Saturday, August 19, 2023

Pint-sized heroes

RO37 of Daily Kos discussed the nasty guy legal team’s claim that a proposed trial date for one of his crimes scheduled for January 2, 2024 is simply unreasonable and that the trial must be postponed until April 2026 (a year after the start of what he hopes is his second term). The reason they want the later date is there are 11.5 million pages of evidence and the defense team would need to review 100,000 pages a day to meet the earlier trial date. RO37 says they don’t know (or pretending they don’t know) how document reviews are done in the computer age. He says that with good authority – he works for a company that reviews documents for law firms. No, there are not 11.5 million pieces of paper and they haven’t been a thing for about 20 years. And with all the tools available to work through 11.5 million documents (including which documents say something similar to others or don’t add anything at all) he and his crew could get through them “in six weeks. Not six years. Not six months. Six weeks.” Handling this number of documents is now routine stuff.
[Judge] Chutkan, of course, is undoubtedly aware of common practices in handling larger volumes of evidence in major litigation. I think she is unlikely to be sympathetic to Team Trump’s claims of the need for a years-long delay. For Trump’s legal team to suggest that such volume requires years of review potentially implies complete ignorance of modern major litigation practices.

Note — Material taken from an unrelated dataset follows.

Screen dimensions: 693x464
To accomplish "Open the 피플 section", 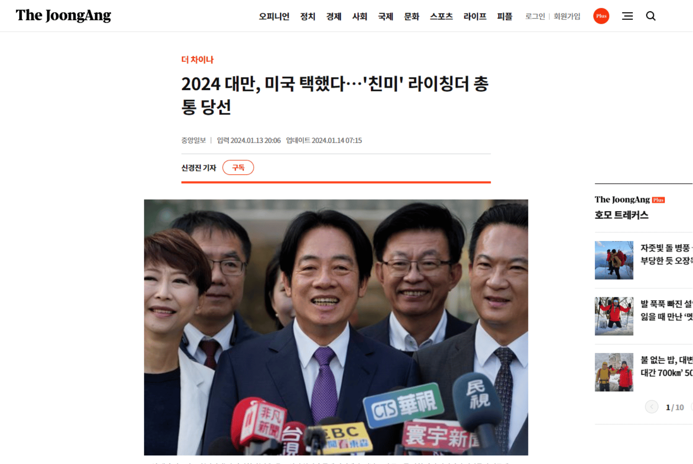I will pos(505,16).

More likely, it is a disingenuous ploy to undermine the credibility of the court in the public eye when their request is denied. TrumpWorld is all but certain to fall for it—but I know you won’t.
Back in 2010 Mark Sumner of Kos wrote the book, The Evolution of Everything: How selection shapes culture, commerce, and nature. Amazon lists it as limited availability. In this post Sumner applies those same principles to the Republican Party. In almost every democracy is a political party that is pro-business, anti-labor, and for “traditional values” – that being whatever their base believes. These are parties easily tipped into authoritarianism. Up until Reagan Republicans could work with Democrats when it benefited the nation (the Senate overrode Nixon’s veto of the Clean Water Act in two hours). Then Reagan harnessed dissatisfaction with government policies into support for crippling the government. Newt Gingrich went from limiting government to eroding governance – make the government inoperable. Both Gingrich and Reagan did it through emphasizing racism. That means the nasty guy’s ideas are not new. Reagan and Gingrich
applied selective pressure that boosted the candidate willing to adopt the most radical view of Reagan’s racist authoritarianism—even if that meant going to positions even Reagan would find abhorrent.

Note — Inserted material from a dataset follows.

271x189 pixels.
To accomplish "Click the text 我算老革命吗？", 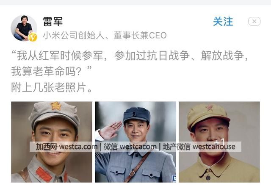I will pyautogui.click(x=46, y=72).
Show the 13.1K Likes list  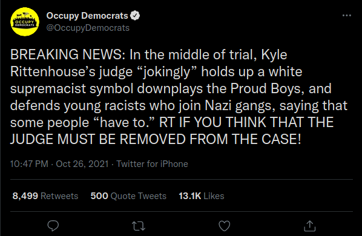click(202, 196)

That selective pressure was (and still is) hate and fear.
That’s also not a new thing. Hate, especially in the form of racism, has long been the most effective means of persuading people to take actions that with any reflection would obviously be damaging to their own interests. Make people hate enough and keep them scared enough, and that reflection never happens. ... Republicans have pushed their racism, anti-labor, anti-environment, and anti-government schtick to a near end game. When you've labeled your opponents satanic pedophile communist cannibals in service to a deep state conspiracy of international (read: Jewish) billionaires, what action can’t be justified? More importantly, what do you do for an encore? Right now, Republicans appear to be running almost entirely on a syrup derived from attacking the LGBTQ+ community, but there’s only so many times you can say “drag queen story time” before it loses its punch. They’ve already consumed the good stuff.
A phrase used by the right is “America is not a democracy.” No they are not misunderstanding that a republic is a democracy. They are paving the way for getting rid of democracy. Taking his evolution ideas a step further, Sumner says there are two possible scenarios for the Republican Party. The first is they go into full fascism. The second is they go extinct. We hope for the second. Earlier this week I wrote about the case in Montana won by a group of 16 kids who had sued for a cleaner environment. Sumner discussed what effect (lots, we hope) this ruling will have on other such cases.
The case is certainly concerning Republicans. As HuffPost reports, Sen. Steve Daines responded with a statement about “[a]ctivist judges … helping far-Left environmentalists push their green hallucination down the throats of Americans.” Yeah, those kids are just pint-sized lobbyists. And after all, it’s not as if July was the hottest month in the history of mankind or something. (Spoiler alert: It was.) Republicans are also calling these kids “pawns.” But there’s a better word: They’re heroes. And we’re going to need a lot more like the Montana 16.